Note: While reading a book whenever I come across something interesting, I highlight it on my Kindle. Later I turn those highlights into a blogpost. It is not a complete summary of the book. These are my notes which I intend to go back to later. Let’s start!

  • Conveying is nothing more than the gateway of communication. The final objective is the establishment of consensus. Conveying does not have meaning on its own. It is only when the content of what is conveyed has been understood and a certain consensus has been reached, that communication has meaning. So, we are talking together in this way with the aim of getting to some point of consensus.

  • You feel annoyed by having to communicate with your students with words, and you are rebuking them to try to force them into quick submission. Using anger as a weapon, wielding guns of reproach, brandishing the sword of authority. This is an immature and foolish attitude for an educator to have.

  • Violence, which includes reprimand, is a form of communication that reveals one’s immaturity as a human being. This is something that the children know well enough themselves.
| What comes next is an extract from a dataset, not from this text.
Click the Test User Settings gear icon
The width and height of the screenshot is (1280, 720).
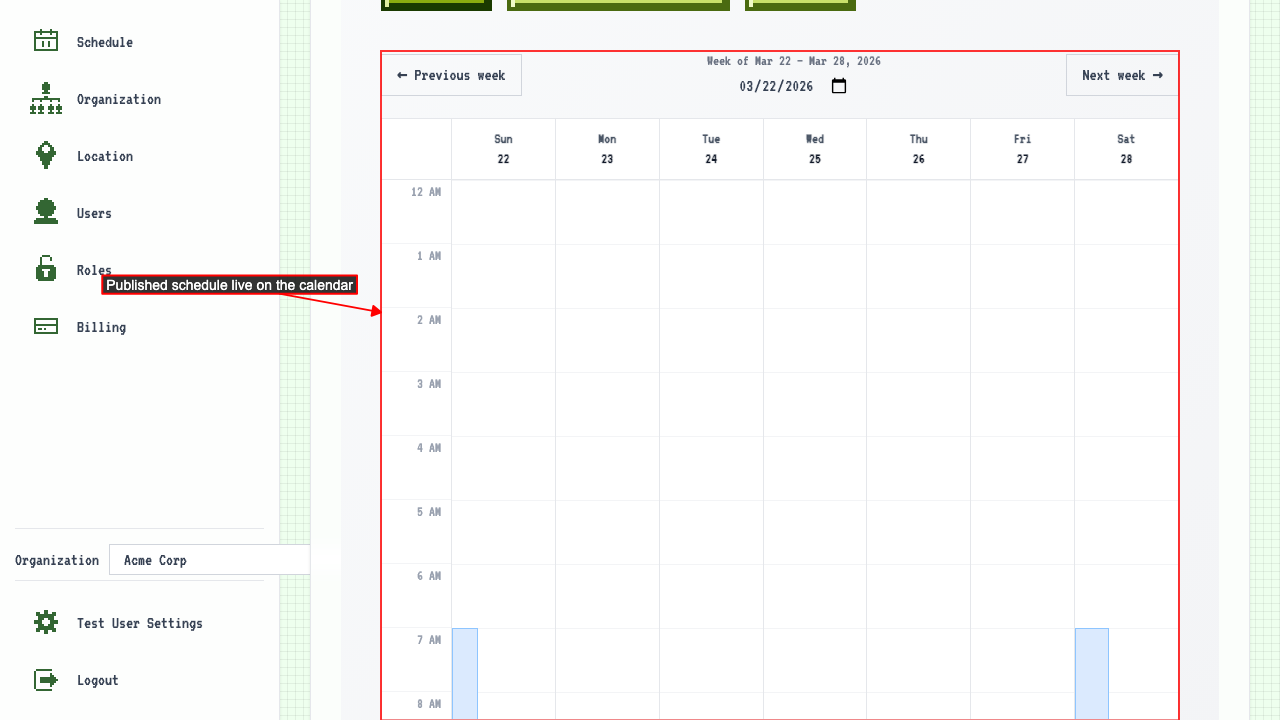point(46,623)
Whenever they receive reprimands, in addition to their fear of violent conduct, at an unconscious level they have the insight that ‘This is an immature person.’ This is a much bigger problem than the adults think. Could you respect an immature human being? And could you have a real feeling of being respected by someone who threatens you in a violent manner? There is no respect in communication with anger and violence. Rather, such communication invites contempt. That reprimand does not lead to substantive improvement is a self-evident truth. On this point, Adler states, ‘Anger is an emotion that pulls people apart.’

  • When we give counselling, we are always very careful not to put the client in a position of ‘dependence’ and ‘irresponsibility’. Counselling that allows the client to say, ‘Thanks to you, I’m all better’ is not solving anything. Because put another way, what they are really saying is: ‘I can’t do anything by myself.’
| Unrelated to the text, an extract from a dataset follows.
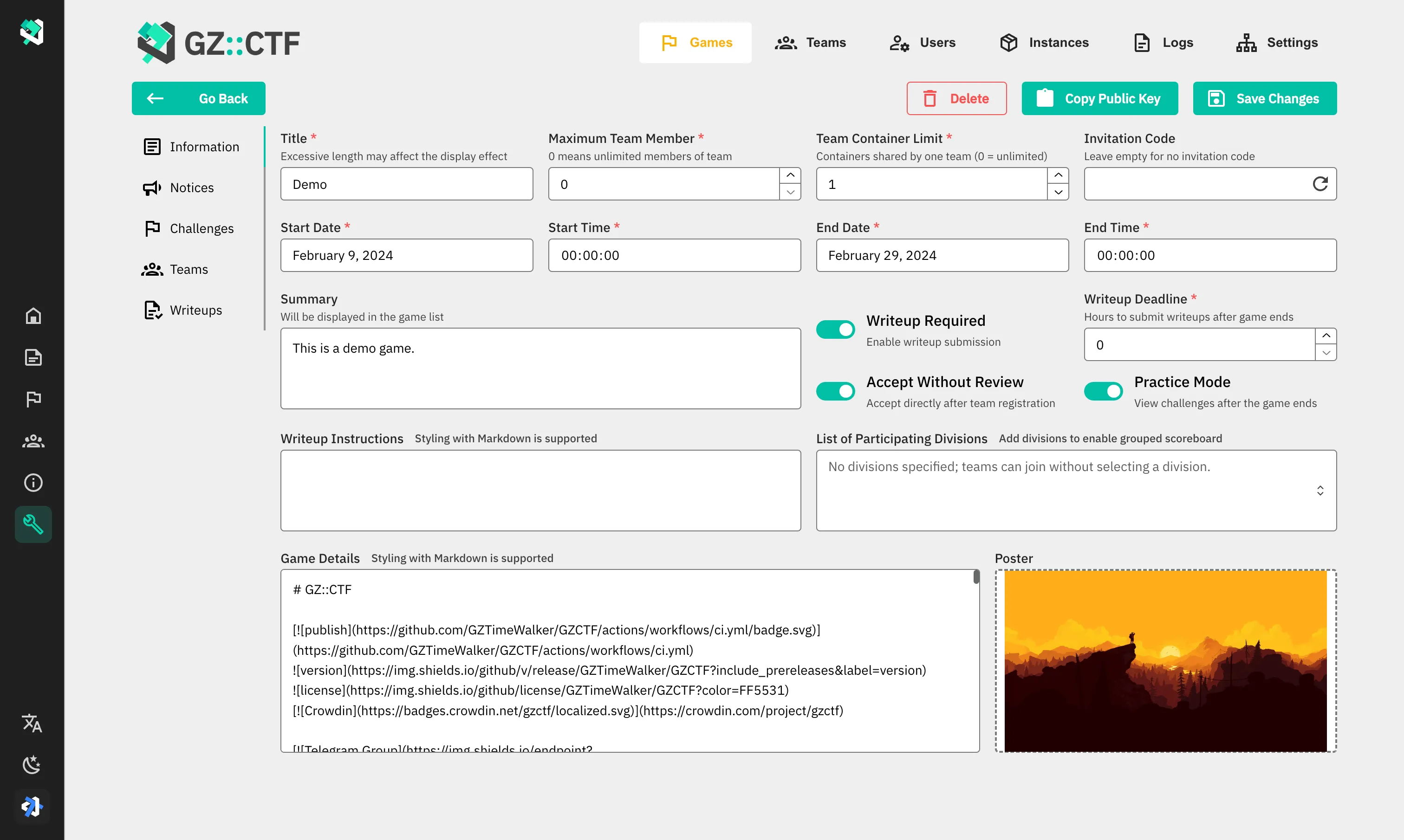Increase Maximum Team Member value
This screenshot has height=840, width=1404.
pos(790,175)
  • Rather than expecting gratitude from the students, one has the feeling of contribution that one has been able to contribute to the grand objective of self-reliance. One finds happiness in the feeling of contribution. That is the only way.

  • If you are hoping to receive gratitude from your students—if ‘It’s thanks to you that . . .’ are words you are waiting to hear—then please know that, in effect, you are standing in the way of their self-reliance.